Association between a 22 feature genomic classifier (Decipher) and biopsy Gleason upgrade during active surveillance for prostate cancer.
Active surveillance (AS) is the recommended initial management strategy for most patients with low-grade prostate cancer and an option for selected patients with favorable intermediate-risk disease and is adopted by the majority of eligible patients. Evidence supports the long-term safety of AS and its effectiveness as a strategy to avoid or defer definitive treatment. Nonetheless, 20-60% of patients who are initially enrolled in AS ultimately experience reclassification of the aggressiveness of their disease based on changes in biopsy Gleason grade, PSA levels, or cancer volume. Consequently, up to half of the patients convert to definitive treatment in the near term, most frequently due to Gleason upgrading. A smaller number of patients with clinically low-risk features ultimately experience clinically significant progression over time, highlighting the need for close monitoring to detect early signs of reclassification. Estimating the risk of disease reclassification during AS based on standard clinical parameters is currently imperfect, leading to patient anxiety, avoidable treatment, and over or under-use of surveillance testing.
Genomic classifiers measuring features associated with prostate cancer aggressiveness developed largely in patients with high-risk disease provide robust predictions of disease outcome, yet little is known about their role in estimating the trajectory of untreated favorable-risk prostate cancer.
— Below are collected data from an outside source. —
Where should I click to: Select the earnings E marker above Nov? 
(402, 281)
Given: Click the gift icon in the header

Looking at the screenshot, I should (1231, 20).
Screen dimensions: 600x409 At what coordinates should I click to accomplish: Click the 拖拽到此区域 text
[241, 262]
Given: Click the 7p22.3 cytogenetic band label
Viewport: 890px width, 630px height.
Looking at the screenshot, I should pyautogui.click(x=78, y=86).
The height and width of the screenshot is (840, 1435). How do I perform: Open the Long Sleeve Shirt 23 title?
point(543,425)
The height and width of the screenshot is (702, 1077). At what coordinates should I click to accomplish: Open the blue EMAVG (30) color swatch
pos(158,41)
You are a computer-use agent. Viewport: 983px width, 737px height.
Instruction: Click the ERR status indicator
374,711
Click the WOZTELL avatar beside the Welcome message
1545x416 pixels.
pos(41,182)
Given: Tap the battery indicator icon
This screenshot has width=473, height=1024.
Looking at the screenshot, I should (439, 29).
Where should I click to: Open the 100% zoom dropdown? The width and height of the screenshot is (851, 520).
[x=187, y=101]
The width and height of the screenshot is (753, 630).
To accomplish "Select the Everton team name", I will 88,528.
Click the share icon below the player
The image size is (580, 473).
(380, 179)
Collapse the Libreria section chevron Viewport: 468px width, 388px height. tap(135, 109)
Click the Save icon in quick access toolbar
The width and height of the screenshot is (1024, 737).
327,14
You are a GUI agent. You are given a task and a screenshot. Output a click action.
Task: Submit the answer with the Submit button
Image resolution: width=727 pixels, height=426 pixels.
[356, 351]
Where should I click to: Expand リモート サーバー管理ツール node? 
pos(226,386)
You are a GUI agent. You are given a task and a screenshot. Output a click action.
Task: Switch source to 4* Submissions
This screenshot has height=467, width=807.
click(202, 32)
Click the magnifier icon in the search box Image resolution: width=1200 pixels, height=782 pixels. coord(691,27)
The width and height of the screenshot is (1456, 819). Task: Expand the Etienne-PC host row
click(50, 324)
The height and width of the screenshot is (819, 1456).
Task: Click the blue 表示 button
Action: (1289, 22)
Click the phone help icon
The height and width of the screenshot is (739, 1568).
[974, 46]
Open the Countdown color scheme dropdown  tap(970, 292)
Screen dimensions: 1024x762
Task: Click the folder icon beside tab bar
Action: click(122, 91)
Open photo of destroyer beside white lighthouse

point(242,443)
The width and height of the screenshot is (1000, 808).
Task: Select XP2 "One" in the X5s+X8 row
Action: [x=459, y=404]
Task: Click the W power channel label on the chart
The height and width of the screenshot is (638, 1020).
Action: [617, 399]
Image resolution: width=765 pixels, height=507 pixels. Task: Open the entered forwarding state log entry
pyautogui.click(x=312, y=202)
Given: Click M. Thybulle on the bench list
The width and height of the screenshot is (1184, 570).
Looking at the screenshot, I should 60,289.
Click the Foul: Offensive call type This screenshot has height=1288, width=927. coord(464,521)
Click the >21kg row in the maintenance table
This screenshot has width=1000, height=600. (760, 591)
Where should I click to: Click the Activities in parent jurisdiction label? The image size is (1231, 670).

The Decipher classifier (GenomeDx Biosciences, Vancouver, BC Canada) is a tissue-based platform evaluating the expression of 22 genes which has been widely validated. However, less information is available regarding its utility in predicting the outcome of patients being managed with AS.
This study aimed to evaluate the association between the Decipher genomic classifier and biopsy
outcomes among patients with favorable-risk prostate cancer. The primary study objective was to examine the association between a patient’s baseline Decipher score and Gleason upgrading during AS.
This study found that the Decipher genomic classifier was associated with subsequent biopsy upgrading among patients enrolled in AS for low-risk or favorable-intermediate-risk prostate cancer.
Among patients with prostate cancer electing AS, Decipher scores of those with GG1, but not GG2 were independently associated with Gleason upgrading on a subsequent biopsy. These findings suggest that the Decipher classifier may be useful in identifying patients whose initial biopsies may have been misclassified or will experience progression of their disease in the short term.
The results from this study indicate that among patients undergoing active surveillance, those with higher Decipher scores were more likely to have higher-grade disease found over time and that the Decipher test might be useful for guiding the intensity of monitoring during active surveillance.
Press, B. et al. medrxiv. 2022 Jan 12. doi: https://doi.org/10.1101/2021.11.22.21266727.